NEW YORK (CNNMoney) -- American Airlines said Tuesday it is entering into a ticket-selling deal with Priceline.com, after the airline severed a similar deal with Orbitz last month.
Priceline.com, a travel site that collects airfare information from major airlines for customers to compare and book, will begin issuing American Airline tickets through its site "in the near future." Terms of the agreement were not disclosed.
The deal follows American Airlines' split with Orbitz, another travel site, in late December. Also in December, Expedia pulled American Airline fares from its website.
Airfare-data provider Sabre, which owns Travelocity.com, dropped information on American Airlines flights at the end of the year, ending its contract with the airline early.
The spats have come as American Airlines pushes the travel sites to use its own "Direct Connect" online ticket sales platform.

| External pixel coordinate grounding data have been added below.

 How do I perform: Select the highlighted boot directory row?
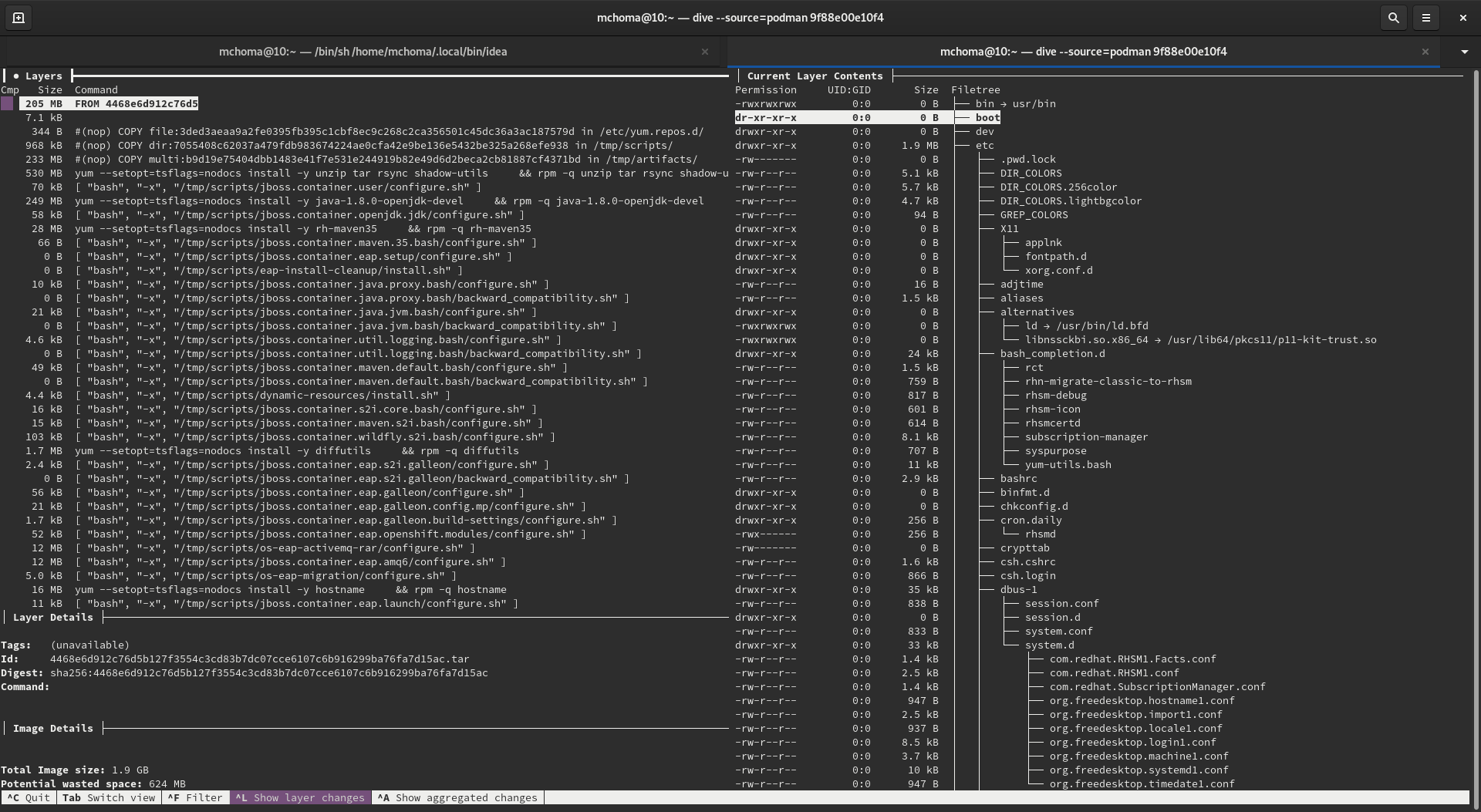987,118
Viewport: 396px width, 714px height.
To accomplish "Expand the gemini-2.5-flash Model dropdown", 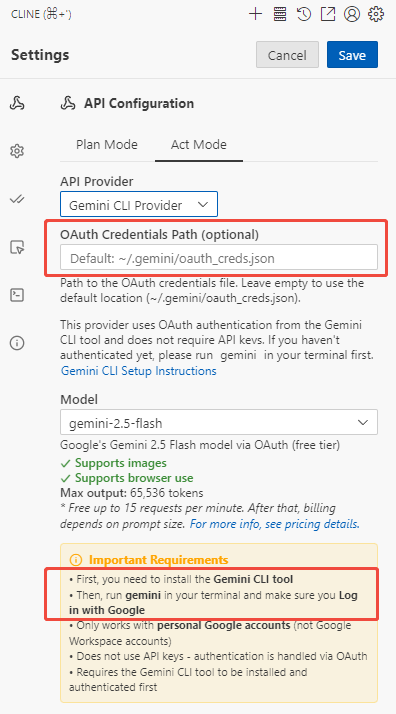I will click(x=219, y=423).
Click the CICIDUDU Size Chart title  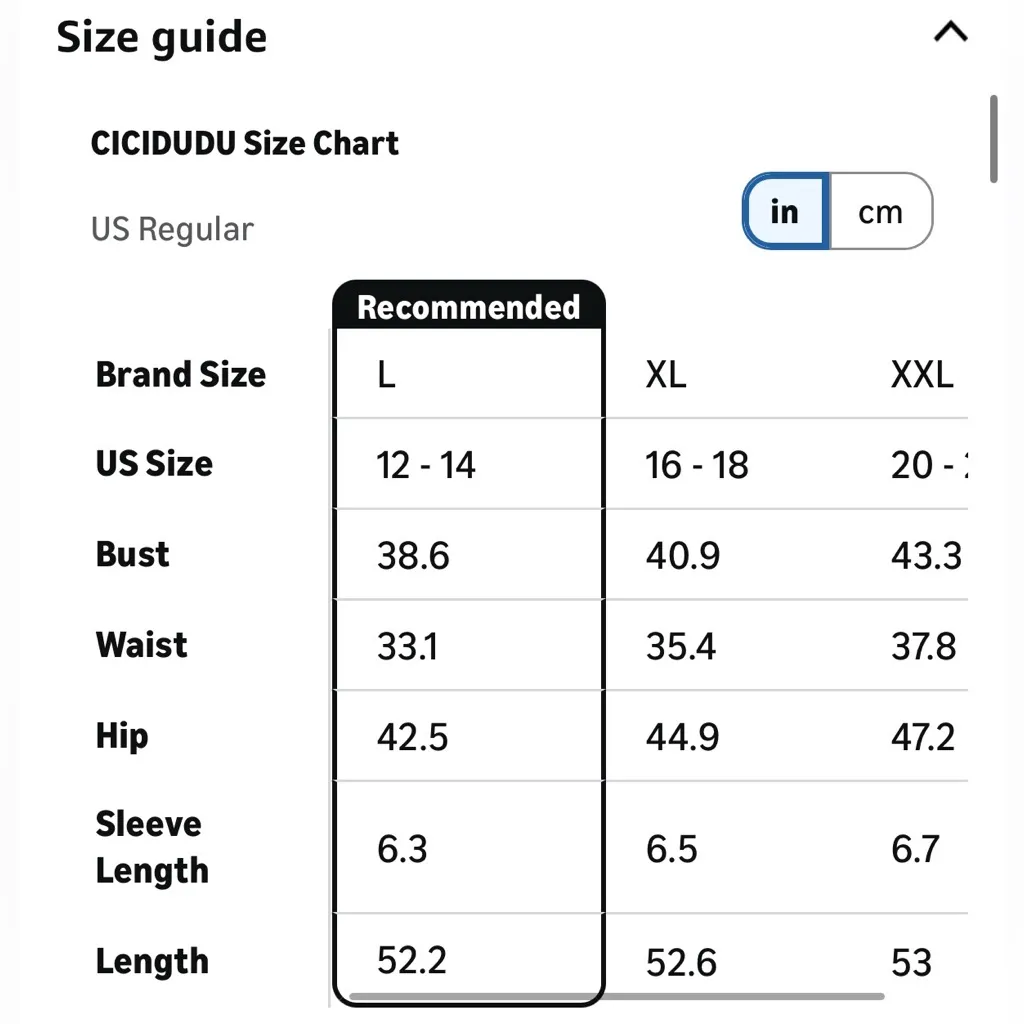245,143
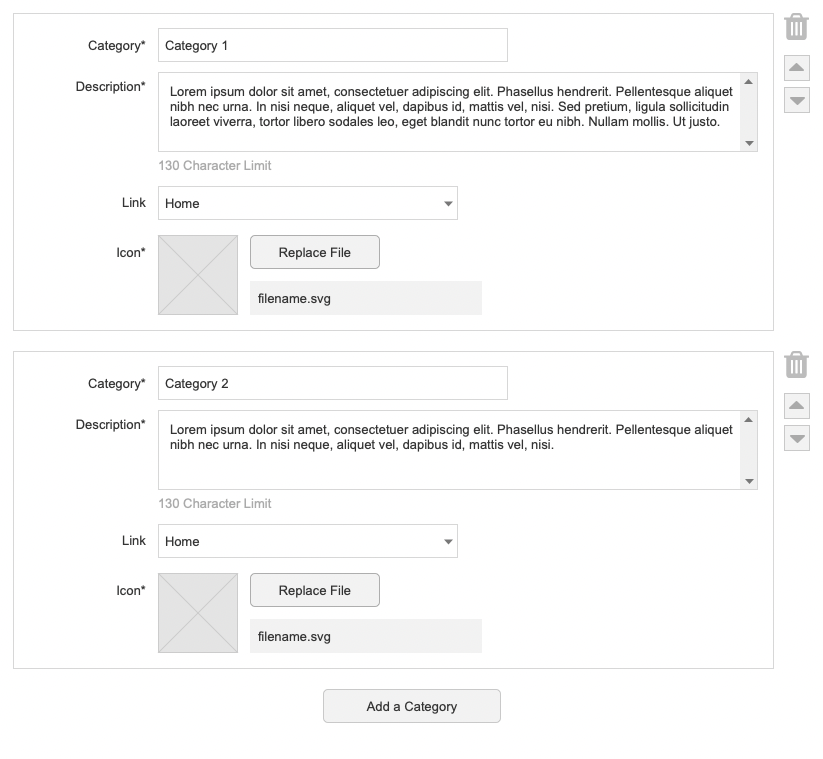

The in-house reservation system bypasses global distribution systems -- like Sabre -- that currently provide individual airline information to the travel sites.
Priceline will use this technology under the agreement inked Tuesday, and Vegas.com, another travel site, began using American's Direct Connect technology about five days ago.
"Direct Connect supplies our fare and product information directly from American, rather than using the decades-old mainframe technology of global distribution systems (GDS)," said Tim Smith, an American Airlines spokesman. "GDS's are quite expensive to use so we have come up with a less costly, less cumbersome way of delivering the same information ourselves."
Eliminating the costly middleman will save the airline billions of dollars, Smith said.
The money-saving move was much needed, since American is one of the only airlines that didn't go through bankruptcy and have to transform its cost structure to become more competitive, said Harlan Platt, a finance professor who covers the airline industry at Northeastern University.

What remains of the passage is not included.